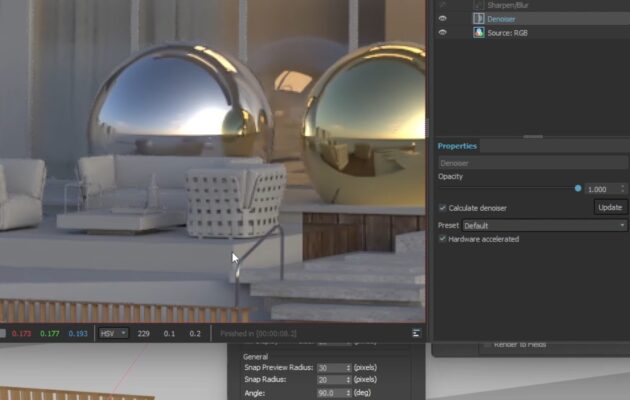
Task: Disable Hardware accelerated option
Action: point(443,239)
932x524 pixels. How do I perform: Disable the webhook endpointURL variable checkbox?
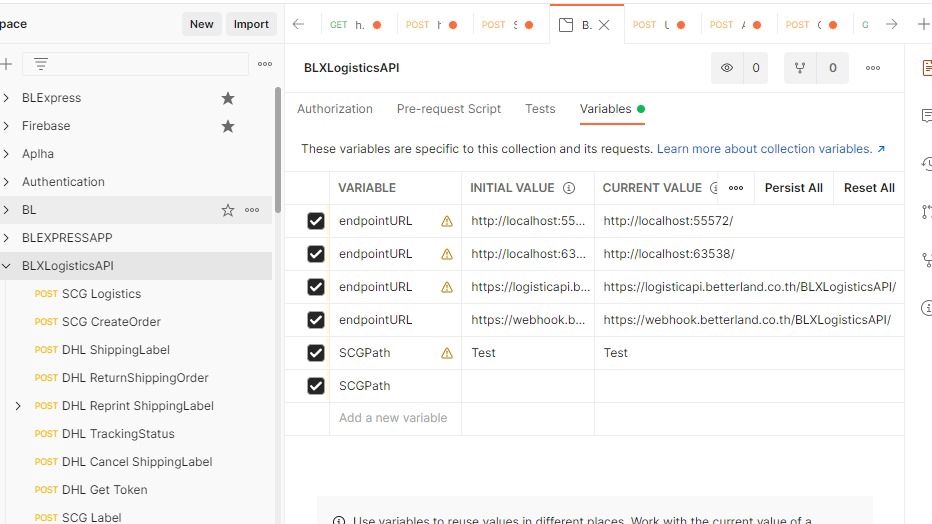pos(316,320)
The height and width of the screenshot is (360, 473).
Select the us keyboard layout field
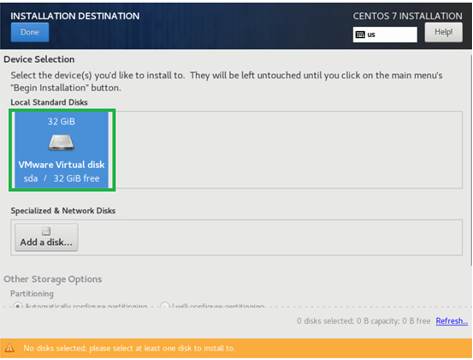click(385, 35)
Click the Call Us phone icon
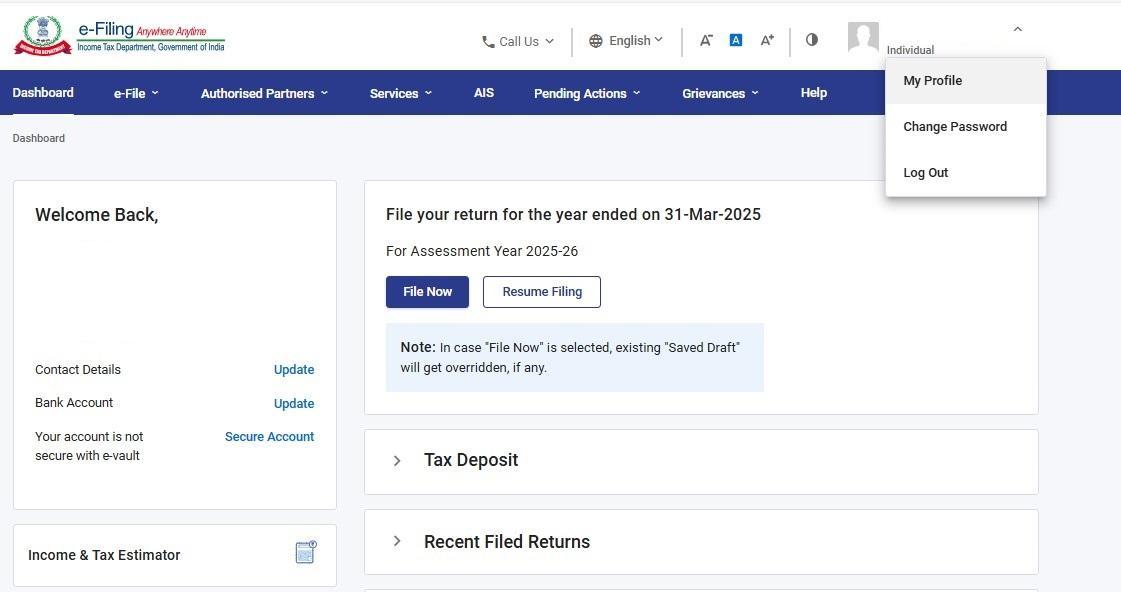The height and width of the screenshot is (592, 1121). tap(489, 41)
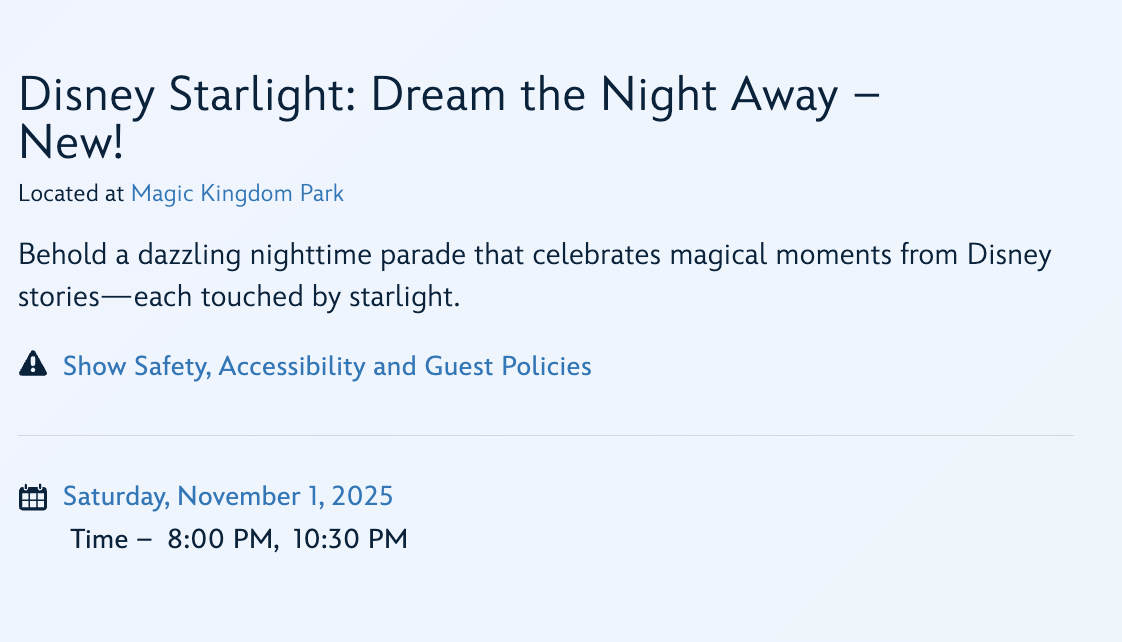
---
▶ [WHAT THE TASK ASKS]: Every line from the one holding "The height and width of the screenshot is (360, 473)." through the end of the records above must be reproduced verbatim, pictures excepted.

▶ [SOLVED EXERCISE]:
The height and width of the screenshot is (360, 473).
Select the us keyboard layout field
click(385, 35)
Click the Call Us phone icon
The height and width of the screenshot is (592, 1121). tap(489, 41)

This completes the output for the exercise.